The entity that has the master secret somehow controls both machines. That is, after all, what we want to prove to third parties. To generate the necessary certificates, the machine without the master secret has to have a connection to the machine that has the master secret. One initiates a connection to the other, then they generate the necessary certificates. The master at that point learns the slave public key and proves to himself that network address works. But the machine with the key does not necessarily know its own network address. The party authorizing the key of machine being authorized does know it, and the two machines can trust each other because under the control of the same party.

Whenever two parties communicate, they can verify the external network addresses associated with the others key, but not the external network address associated with their own key. And if we are talking authorization, we have a trust relationship that can be used to prove the network address to key at that network address. To avoid the key revocation problem, it is easier and safer if network address information is distributed with authorization information.

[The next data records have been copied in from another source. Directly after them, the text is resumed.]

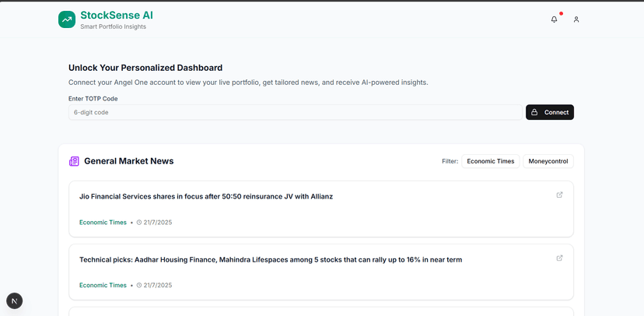Filter news by Moneycontrol
Image resolution: width=644 pixels, height=316 pixels.
(x=548, y=161)
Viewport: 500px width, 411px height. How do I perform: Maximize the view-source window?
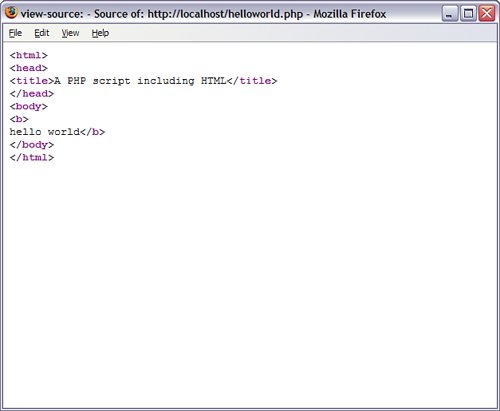pyautogui.click(x=468, y=14)
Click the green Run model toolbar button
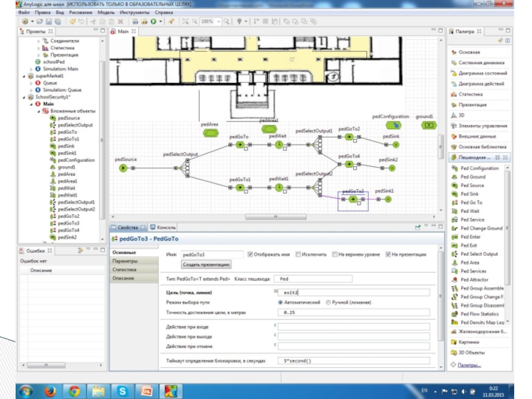532x399 pixels. pyautogui.click(x=153, y=22)
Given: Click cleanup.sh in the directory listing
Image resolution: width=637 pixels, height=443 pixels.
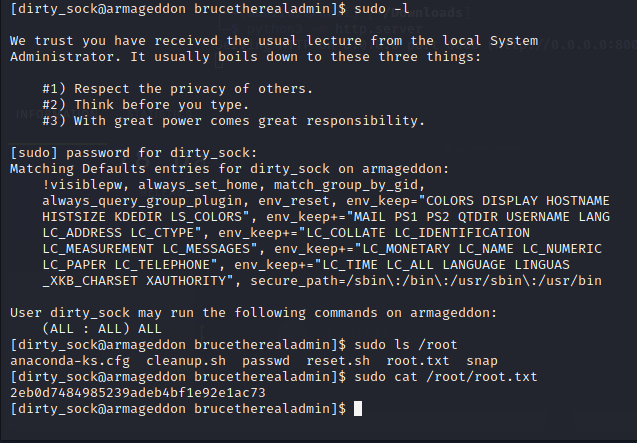Looking at the screenshot, I should (x=186, y=361).
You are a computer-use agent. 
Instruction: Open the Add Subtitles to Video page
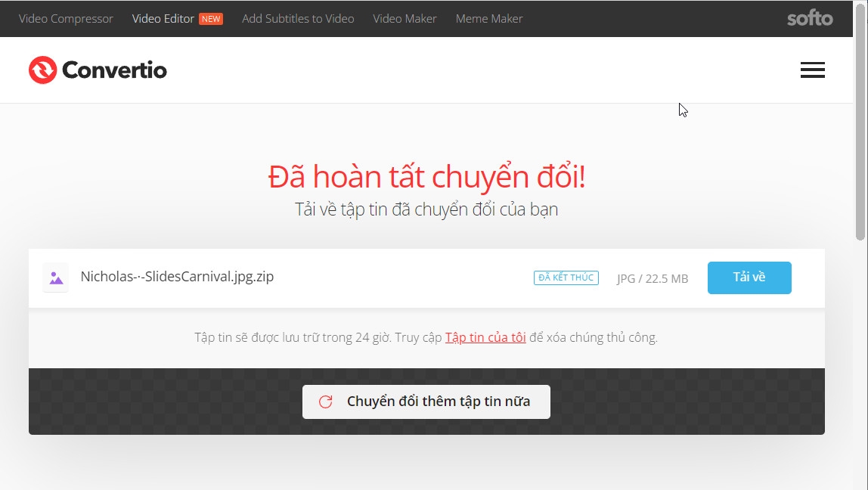297,18
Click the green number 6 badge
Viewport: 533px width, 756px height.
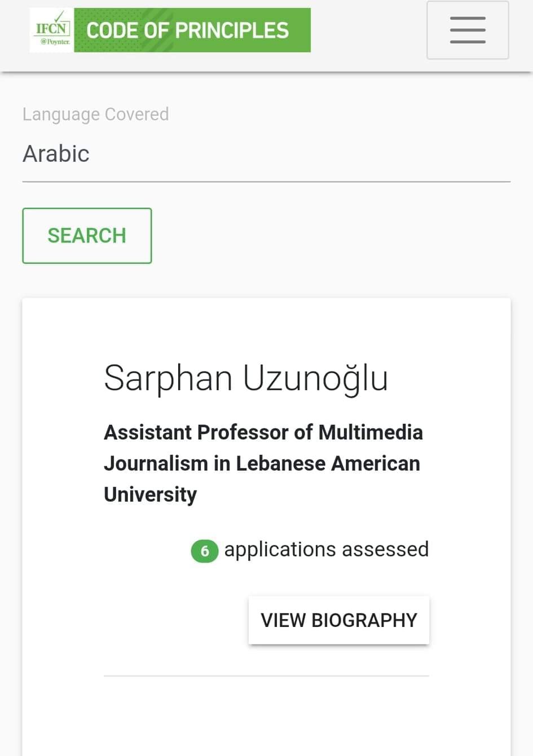[205, 551]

The key actually used is authenticated by the master key through a chain of certificates, which are normally gathered together in yet another higher level schere, which to be valid must have a valid link in each link in the chain. This higher level chain contains all the signatures, plus network address information, but the individual links in the chain, and the signed network address, are independently valid, and do not have to be actually contiguous and in order in a chain to be useful. The higher level schere is useful merely because it is sometimes convenient to pack related data as one big ordered bundle, a pile of facts only useful because they prove one fact, the beginning and end of the chain.

If someone is relying on a chain of authorities, any key in that chain can sign network address for itself or any descendants in the chain. But this requires yet another schema, which should combine a grant of authority with a network address.